SPS22-25GL

Utilizing Optogenetics to Elucidate Inheritance Associated Vacuole Patterns in Saccharomyces cerevisiae

By: Ryan Joseph Acbay

Department: Cellular & Molecular Biology

Faculty Advisor: Dr. Mark Chan

Organelles house groups of biochemical pathways that contribute to key to cellular functions. The budding yeast Saccharomyces cerevisiae contains vacuoles, a homologous structure to the mammalian lysosome. Responsible for processing and holding cellular waste, balancing pH, and degrading proteins, both lysosome and vacuoles regulate copy number and to maintain homeostasis. In yeast, there are two major pathways for vacuole growth: inheritance and biogenesis. In this study we identify how cells regulate the size and scale of vacuoles.

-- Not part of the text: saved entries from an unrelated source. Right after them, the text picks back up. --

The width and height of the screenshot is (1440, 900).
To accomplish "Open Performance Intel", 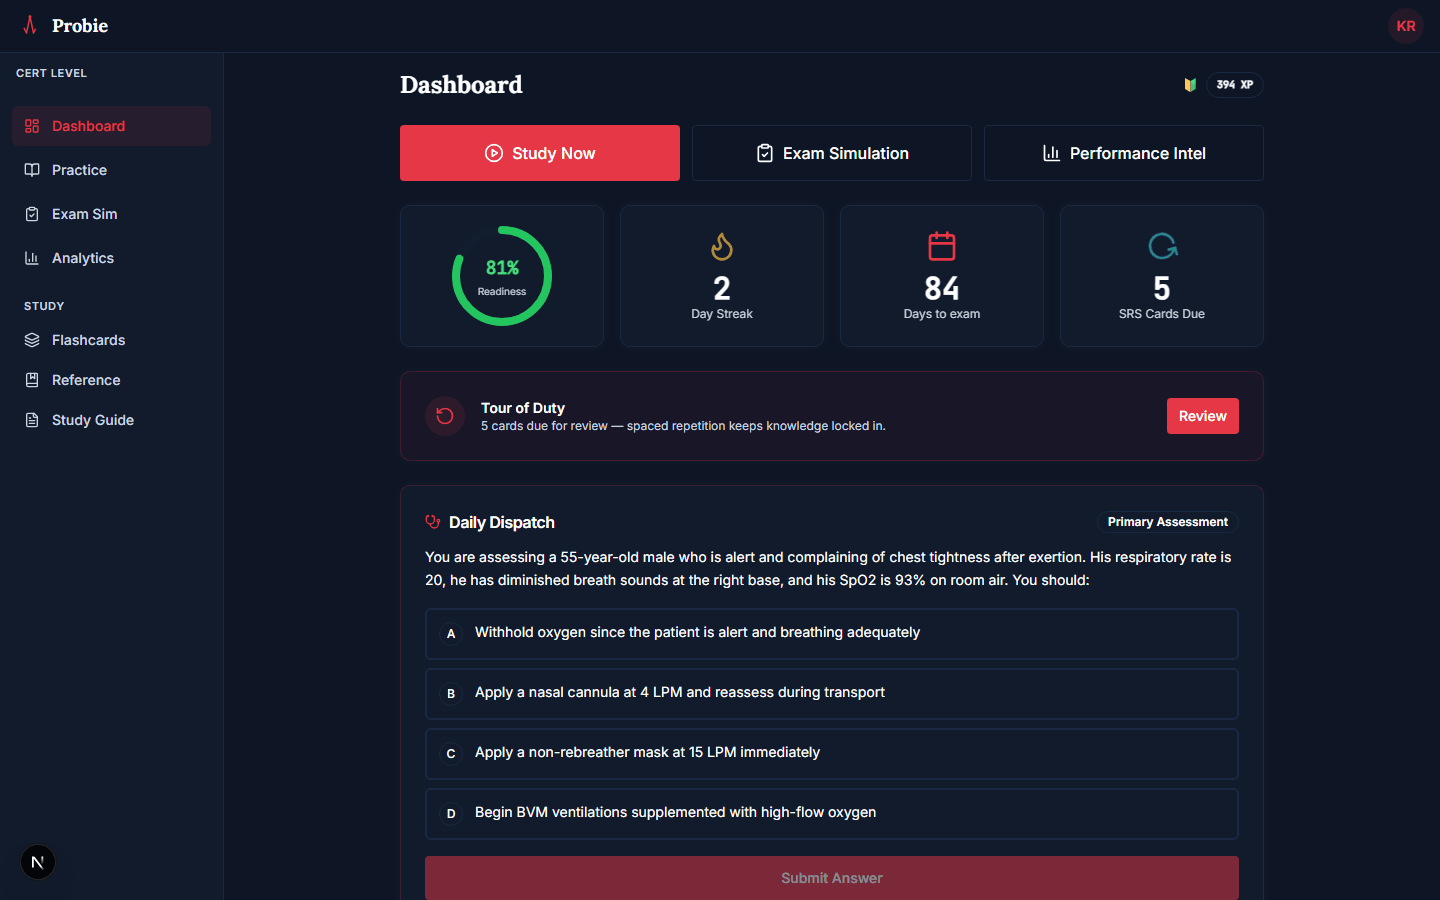I will 1123,153.
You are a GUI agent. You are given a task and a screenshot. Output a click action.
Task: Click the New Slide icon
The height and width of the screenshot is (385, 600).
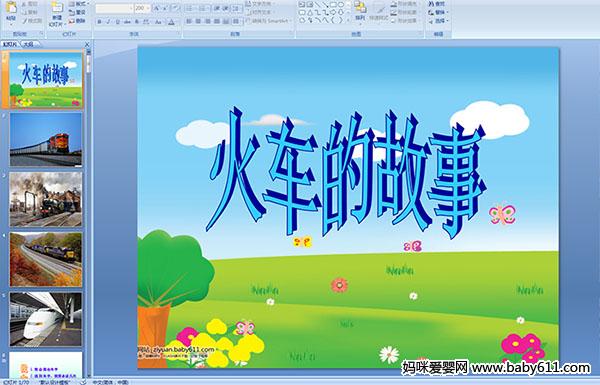tap(57, 13)
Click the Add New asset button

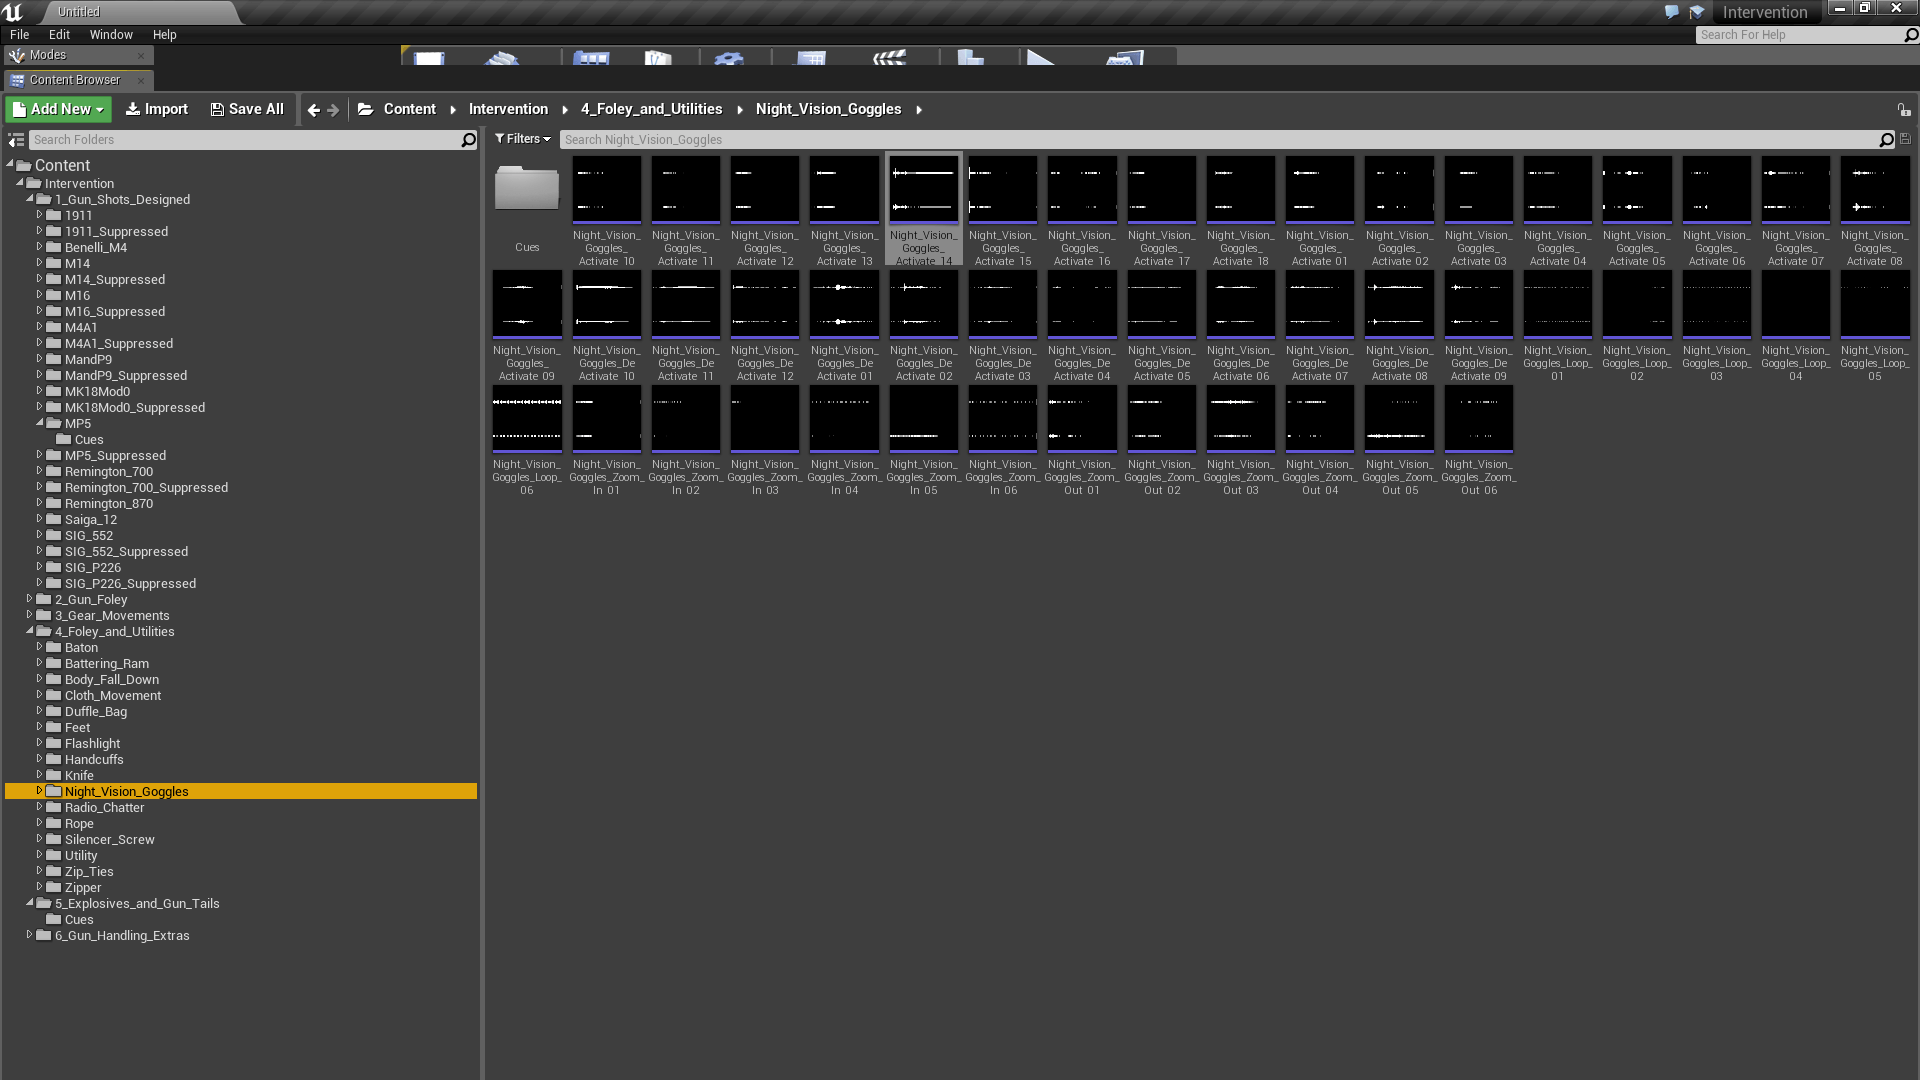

Using DeLight system optogenetics to temporally alter budding increased the size of both vacuole and cell significantly. To further test how the timing of inheritance plays a role in vacuole accumulation, I am constructing strains that allow me to reversibly block vacuole inheritance. I have gathered preliminary evidence to suggest that inheritance perturbations reduce vacuole accumulation in the bud. I expect that both perturbations to cell size and vacuole inheritance timing will show a lack of regulatory feedback to coordinate vacuole distribution in the bud. These findings of both the time and space related nature of vacuole accumulation are expected to demonstrate a passive growth regulation between cell and vacuole size.